Pianoterra

comaPubblicato su Il Giornale del 24 aprile 2005

Le persone in stato vegetativo non sono affatto “piante” ma persone che percepiscono dolore e sensazioni

di Stefano Lorenzetto

Di malate come Terri Schiavo il dottor Giovanni Battista Guizzetti ne assiste 14 e mai nessuno, men che meno i mariti o altri parenti, gli ha chiesto di ammazzarle. Le 14 Terri Schiavo del dottor Guizzetti giacciono inerti in camere da due letti al Centro Don Orione di Bergamo. Hanno gli occhi spalancati su punti indefiniti del vuoto. Quando entri, muovono la testa in varie direzioni, anche verso il visitatore inatteso: difficile capire perché. «Riflessi involontari», ha deciso la scienza. Due si chiamano Antonella e occupano la medesima stanza. Sono mamme. Alle pareti le infermiere hanno attaccato con lo scotch le foto dei loro bambini, una femminuccia e un maschietto che dai poster sorridono a un mistero doloroso troppo grande per loro. Non avevo mai visto figli di quell’età che vegliano i genitori.

Le due Antonelle hanno entrambe 44 anni, due più di Theresa Marie Schindler Schiavo detta Terri, nata il 3 dicembre 1963, morta di fame e di sete il 31 marzo 2005, per desiderio del marito e per ordine di un giudice, nell’Hospice Woodside di Pinellas Park, Florida, Stati Uniti d’America, dopo un’agonia durata 14 giorni.

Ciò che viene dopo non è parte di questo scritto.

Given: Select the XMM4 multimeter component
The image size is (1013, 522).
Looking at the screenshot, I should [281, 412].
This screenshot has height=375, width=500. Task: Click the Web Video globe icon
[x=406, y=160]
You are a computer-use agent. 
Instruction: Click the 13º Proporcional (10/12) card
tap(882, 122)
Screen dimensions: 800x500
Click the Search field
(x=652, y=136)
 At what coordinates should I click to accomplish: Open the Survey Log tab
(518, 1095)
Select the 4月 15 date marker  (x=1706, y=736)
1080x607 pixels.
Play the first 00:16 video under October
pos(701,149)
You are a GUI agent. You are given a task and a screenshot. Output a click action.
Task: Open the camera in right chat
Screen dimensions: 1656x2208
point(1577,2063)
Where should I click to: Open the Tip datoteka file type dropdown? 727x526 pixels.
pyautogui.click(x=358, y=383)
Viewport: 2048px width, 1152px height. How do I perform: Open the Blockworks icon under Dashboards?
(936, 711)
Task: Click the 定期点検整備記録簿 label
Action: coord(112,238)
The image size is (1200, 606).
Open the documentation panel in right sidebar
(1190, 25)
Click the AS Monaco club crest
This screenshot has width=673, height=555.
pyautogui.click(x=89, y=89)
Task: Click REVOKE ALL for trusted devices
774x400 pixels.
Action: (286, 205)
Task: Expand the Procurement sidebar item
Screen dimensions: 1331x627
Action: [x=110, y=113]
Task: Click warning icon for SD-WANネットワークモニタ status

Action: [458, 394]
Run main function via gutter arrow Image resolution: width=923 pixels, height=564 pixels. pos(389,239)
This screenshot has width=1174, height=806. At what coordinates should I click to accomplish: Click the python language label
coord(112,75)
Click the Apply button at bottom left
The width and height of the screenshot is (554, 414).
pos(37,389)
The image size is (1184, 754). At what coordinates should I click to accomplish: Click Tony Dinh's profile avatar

L’Antonella madre della bambina è una pittrice di Milano. Proprio come Terri, ha avuto un arresto cardiaco con anossia. Significa che l’ossigeno non arriva al cervello. Le cellule muoiono. I danni irreversibili dipendono dalla durata dell’anossia: agli adulti sono fatali 3-5 minuti, i bambini resistono di più, anche fino a 8, forse perché hanno ancora la vita davanti a loro. La madre di Antonella chiama sua figlia Toni, un maschile che sembrava attagliarsi solo a Bisaglia. «La mia Toni», dice.

Per sei anni l’ha fatta visitare dai luminari della medicina, l’ha ricoverata nelle migliori cliniche in Italia e all’estero. Alla fine, con la forza della disperazione, ha persino chiamato a consulto una fattucchiera che le ha spillato un sacco di soldi. Adesso s’accontenta di parlarle, di accarezzarla, di pettinarla, di portarsela a spasso in carrozzella nel verde di quest’oasi. Di fronte al letto ha appeso i quadri che la figlia dipingeva, non si sa mai che l’arte possa trasformarsi in terapia. Una tela raffigura un gatto certosino. Il micio di Toni, a giudicare da come osserva enigmatico la sua padrona.

L’Antonella madre del bambino aveva da poco partorito quando si manifestò un’emorragia uterina. I ginecologi dell’ospedale di Bergamo dovettero intervenire chirurgicamente, ma durante l’anestesia generale ci fu un tragico sbaglio: alla puerpera venne somministrato azoto anziché ossigeno. È come se le avessero spento l’encefalo. Nemmeno il tempo di stringersi al cuore il figlio appena nato, ha avuto.

Insieme con le 14 Terri, il dottor Guizzetti si prende cura anche di 11 uomini. Tutti e 25 si chiamano pazienti in stato vegetativo, una dizione che sembra adattarsi più ai ravanelli che alle persone. Fino a qualche tempo fa veniva completata con un participio presente: permanente. Ora è stato tolto. Ma non si tratta di uno dei soliti pietismi semantici all’italiana dettati dalla political correctness, tipo i non udenti e i diversamente abili.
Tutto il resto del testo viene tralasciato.